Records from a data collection
——————

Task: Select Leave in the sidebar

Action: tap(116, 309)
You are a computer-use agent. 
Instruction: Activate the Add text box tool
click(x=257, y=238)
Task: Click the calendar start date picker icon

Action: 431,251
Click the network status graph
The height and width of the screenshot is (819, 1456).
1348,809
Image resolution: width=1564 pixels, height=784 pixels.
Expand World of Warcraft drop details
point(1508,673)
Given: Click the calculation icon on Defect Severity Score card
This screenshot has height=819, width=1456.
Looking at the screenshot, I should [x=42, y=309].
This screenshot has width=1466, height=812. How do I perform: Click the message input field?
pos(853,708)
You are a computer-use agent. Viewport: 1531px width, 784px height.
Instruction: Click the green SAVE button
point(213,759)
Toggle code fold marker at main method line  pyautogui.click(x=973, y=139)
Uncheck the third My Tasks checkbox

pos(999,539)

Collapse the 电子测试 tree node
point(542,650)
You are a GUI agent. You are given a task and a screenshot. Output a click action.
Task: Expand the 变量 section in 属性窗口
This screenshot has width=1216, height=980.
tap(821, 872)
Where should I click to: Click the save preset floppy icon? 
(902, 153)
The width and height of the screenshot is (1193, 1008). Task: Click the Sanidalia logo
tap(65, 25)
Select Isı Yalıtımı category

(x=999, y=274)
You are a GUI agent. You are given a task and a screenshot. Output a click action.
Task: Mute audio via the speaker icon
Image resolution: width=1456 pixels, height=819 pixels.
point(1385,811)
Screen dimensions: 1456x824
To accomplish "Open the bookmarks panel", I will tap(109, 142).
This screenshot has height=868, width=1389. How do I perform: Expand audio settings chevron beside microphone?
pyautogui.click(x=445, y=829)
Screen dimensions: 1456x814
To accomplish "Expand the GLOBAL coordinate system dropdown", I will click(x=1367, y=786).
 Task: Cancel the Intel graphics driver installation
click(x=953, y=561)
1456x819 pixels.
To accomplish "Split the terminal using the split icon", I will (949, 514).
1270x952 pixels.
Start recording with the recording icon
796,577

——————

[Task prompt] Go through the data and retype all of it exactly.

[Your solution]
Task: Select Leave in the sidebar

Action: tap(116, 309)
You are a computer-use agent. 
Instruction: Activate the Add text box tool
click(x=257, y=238)
Task: Click the calendar start date picker icon

Action: 431,251
Click the network status graph
The height and width of the screenshot is (819, 1456).
1348,809
Image resolution: width=1564 pixels, height=784 pixels.
Expand World of Warcraft drop details
point(1508,673)
Given: Click the calculation icon on Defect Severity Score card
This screenshot has height=819, width=1456.
Looking at the screenshot, I should [x=42, y=309].
This screenshot has width=1466, height=812. How do I perform: Click the message input field?
pos(853,708)
You are a computer-use agent. Viewport: 1531px width, 784px height.
Instruction: Click the green SAVE button
point(213,759)
Toggle code fold marker at main method line  pyautogui.click(x=973, y=139)
Uncheck the third My Tasks checkbox

pos(999,539)

Collapse the 电子测试 tree node
point(542,650)
You are a GUI agent. You are given a task and a screenshot. Output a click action.
Task: Expand the 变量 section in 属性窗口
This screenshot has width=1216, height=980.
tap(821, 872)
Where should I click to: Click the save preset floppy icon? 
(902, 153)
The width and height of the screenshot is (1193, 1008). Task: Click the Sanidalia logo
tap(65, 25)
Select Isı Yalıtımı category

(x=999, y=274)
You are a GUI agent. You are given a task and a screenshot. Output a click action.
Task: Mute audio via the speaker icon
Image resolution: width=1456 pixels, height=819 pixels.
point(1385,811)
Screen dimensions: 1456x824
To accomplish "Open the bookmarks panel", I will tap(109, 142).
This screenshot has height=868, width=1389. How do I perform: Expand audio settings chevron beside microphone?
pyautogui.click(x=445, y=829)
Screen dimensions: 1456x814
To accomplish "Expand the GLOBAL coordinate system dropdown", I will click(x=1367, y=786).
 Task: Cancel the Intel graphics driver installation
click(x=953, y=561)
1456x819 pixels.
To accomplish "Split the terminal using the split icon", I will (949, 514).
1270x952 pixels.
Start recording with the recording icon
796,577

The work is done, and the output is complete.